As descobertas de Freud, de que os sonhos têm um conteúdo psicológico fundamental revolucionaram o estudo da mente.
Antes os sonhos eram tidos como meros efeitos de um trabalho desconexo, provocados por estímulos fisiológicos.
Os conhecimentos desenvolvidos por Freud trouxeram os sonhos para o campo da Psicologia e demonstraram que estes são tão somente a realização de desejos, disfarçados ou não, satisfeitos em pleno campo psíquico.
Podemos sintetizar a teoria psicanalítica dos sonhos da seguinte maneira: a experiência subjetiva que aparece na consciência durante o sono e que, após o despertar, chamamos de sonho é, apenas, o resultado final de uma atividade mental inconsciente durante este processo fisiológico que, por sua natureza ou intensidade, ameaça interferir com o próprio sono.
Chama-se sonho manifesto a experiência consciente, durante o sono, que a pessoa pode ou não recordar depois de despertar.
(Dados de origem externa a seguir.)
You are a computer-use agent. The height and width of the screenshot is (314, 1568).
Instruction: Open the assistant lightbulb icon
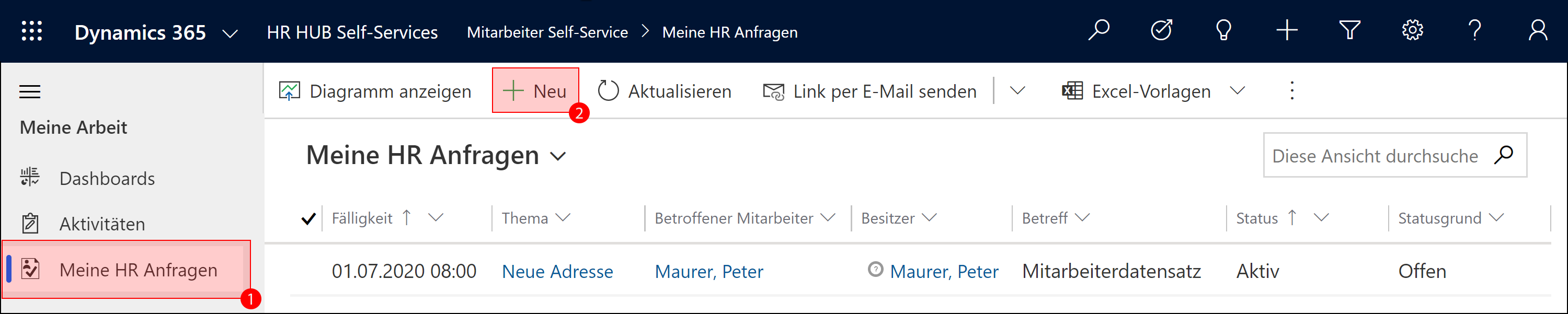coord(1223,30)
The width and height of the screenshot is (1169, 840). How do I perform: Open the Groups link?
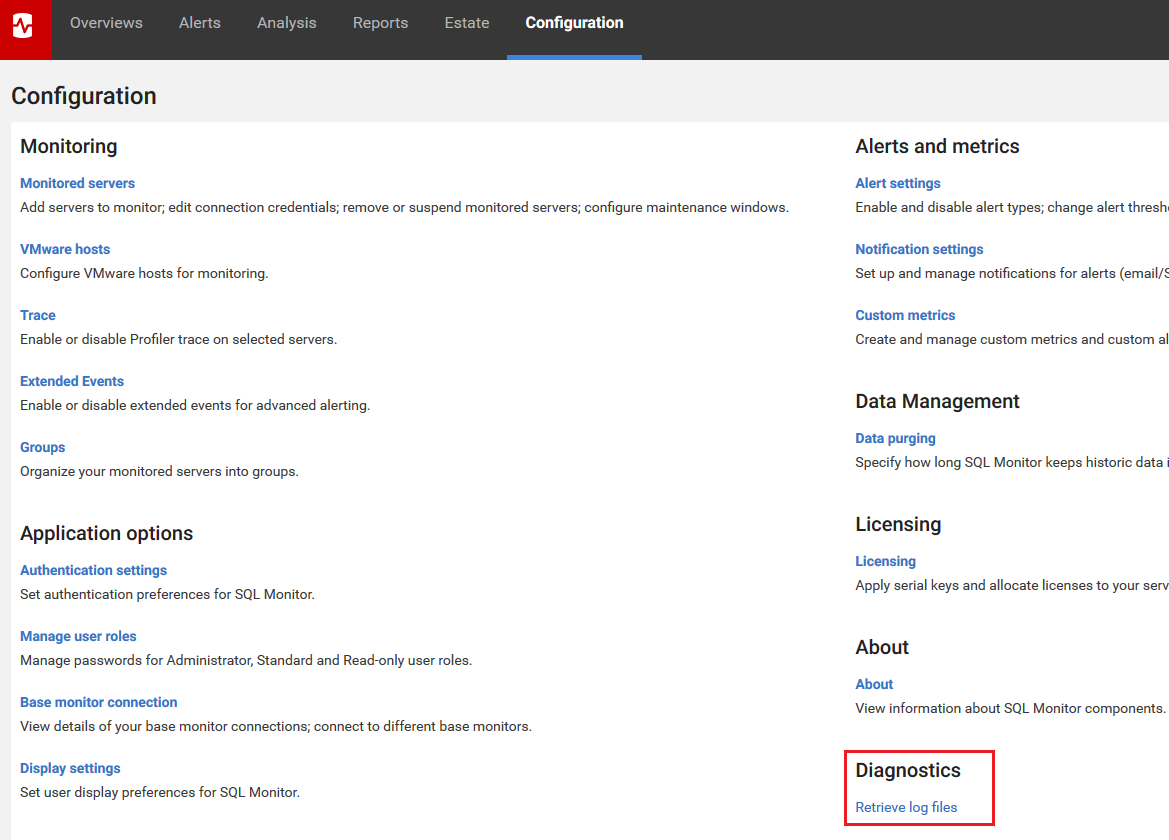point(43,448)
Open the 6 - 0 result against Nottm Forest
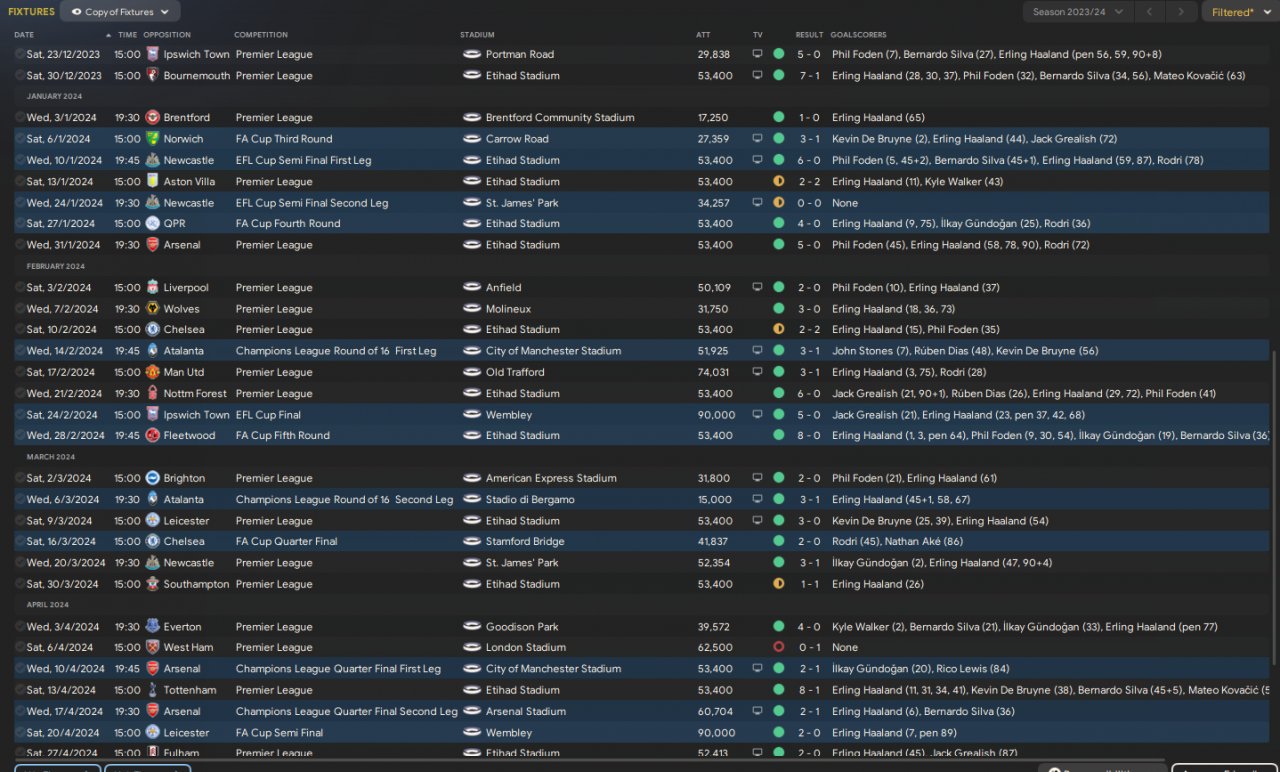Viewport: 1280px width, 772px height. pyautogui.click(x=810, y=393)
Seus vários elementos são designados como conteúdo manifesto do sonho.
Os pensamentos e desejos inconscientes que ameaçam acordar a pessoa são denominados conteúdo latente do sonho.
As operações mentais inconscientes por meio das quais o conteúdo latente do sonho se transforma em sonho manifesto, chamamos de elaboração do sonho.